YOUR ASSIGNMENT: Extract every line below, verbatim.

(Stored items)
════════════════════

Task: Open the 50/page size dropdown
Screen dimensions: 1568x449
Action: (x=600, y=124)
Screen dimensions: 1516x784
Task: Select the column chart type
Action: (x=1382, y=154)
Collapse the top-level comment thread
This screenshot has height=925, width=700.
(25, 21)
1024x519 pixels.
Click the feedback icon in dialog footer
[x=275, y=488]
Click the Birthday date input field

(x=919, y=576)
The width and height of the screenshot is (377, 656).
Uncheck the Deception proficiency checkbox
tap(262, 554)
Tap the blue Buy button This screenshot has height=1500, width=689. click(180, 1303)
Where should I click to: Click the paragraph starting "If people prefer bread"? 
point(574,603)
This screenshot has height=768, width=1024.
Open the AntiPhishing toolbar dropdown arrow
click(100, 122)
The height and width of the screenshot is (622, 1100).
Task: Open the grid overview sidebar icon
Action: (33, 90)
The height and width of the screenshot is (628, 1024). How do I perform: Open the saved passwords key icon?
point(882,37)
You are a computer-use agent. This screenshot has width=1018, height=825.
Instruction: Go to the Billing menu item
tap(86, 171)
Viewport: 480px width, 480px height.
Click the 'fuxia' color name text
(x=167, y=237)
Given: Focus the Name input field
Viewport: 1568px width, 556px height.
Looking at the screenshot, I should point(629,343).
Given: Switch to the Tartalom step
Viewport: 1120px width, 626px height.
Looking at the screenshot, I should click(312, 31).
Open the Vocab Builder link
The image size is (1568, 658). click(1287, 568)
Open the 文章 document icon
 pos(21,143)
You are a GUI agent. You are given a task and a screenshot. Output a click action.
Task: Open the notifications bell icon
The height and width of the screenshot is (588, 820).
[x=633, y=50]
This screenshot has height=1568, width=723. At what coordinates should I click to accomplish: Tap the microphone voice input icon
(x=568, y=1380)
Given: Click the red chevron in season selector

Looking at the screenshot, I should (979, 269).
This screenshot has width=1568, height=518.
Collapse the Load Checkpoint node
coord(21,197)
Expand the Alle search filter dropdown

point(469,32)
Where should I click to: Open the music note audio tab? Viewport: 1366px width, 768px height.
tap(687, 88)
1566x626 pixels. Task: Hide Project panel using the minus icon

════════════════════

RESULT:
Task: Open the 50/page size dropdown
Screen dimensions: 1568x449
Action: (x=600, y=124)
Screen dimensions: 1516x784
Task: Select the column chart type
Action: (x=1382, y=154)
Collapse the top-level comment thread
This screenshot has height=925, width=700.
(25, 21)
1024x519 pixels.
Click the feedback icon in dialog footer
[x=275, y=488]
Click the Birthday date input field

(x=919, y=576)
The width and height of the screenshot is (377, 656).
Uncheck the Deception proficiency checkbox
tap(262, 554)
Tap the blue Buy button This screenshot has height=1500, width=689. click(180, 1303)
Where should I click to: Click the paragraph starting "If people prefer bread"? 
point(574,603)
This screenshot has height=768, width=1024.
Open the AntiPhishing toolbar dropdown arrow
click(100, 122)
The height and width of the screenshot is (622, 1100).
Task: Open the grid overview sidebar icon
Action: (33, 90)
The height and width of the screenshot is (628, 1024). How do I perform: Open the saved passwords key icon?
point(882,37)
You are a computer-use agent. This screenshot has width=1018, height=825.
Instruction: Go to the Billing menu item
tap(86, 171)
Viewport: 480px width, 480px height.
Click the 'fuxia' color name text
(x=167, y=237)
Given: Focus the Name input field
Viewport: 1568px width, 556px height.
Looking at the screenshot, I should point(629,343).
Given: Switch to the Tartalom step
Viewport: 1120px width, 626px height.
Looking at the screenshot, I should click(312, 31).
Open the Vocab Builder link
The image size is (1568, 658). click(1287, 568)
Open the 文章 document icon
 pos(21,143)
You are a GUI agent. You are given a task and a screenshot. Output a click action.
Task: Open the notifications bell icon
The height and width of the screenshot is (588, 820).
[x=633, y=50]
This screenshot has height=1568, width=723. At what coordinates should I click to accomplish: Tap the microphone voice input icon
(x=568, y=1380)
Given: Click the red chevron in season selector

Looking at the screenshot, I should (979, 269).
This screenshot has width=1568, height=518.
Collapse the Load Checkpoint node
coord(21,197)
Expand the Alle search filter dropdown

point(469,32)
Where should I click to: Open the music note audio tab? Viewport: 1366px width, 768px height.
tap(687, 88)
1566x626 pixels. Task: Hide Project panel using the minus icon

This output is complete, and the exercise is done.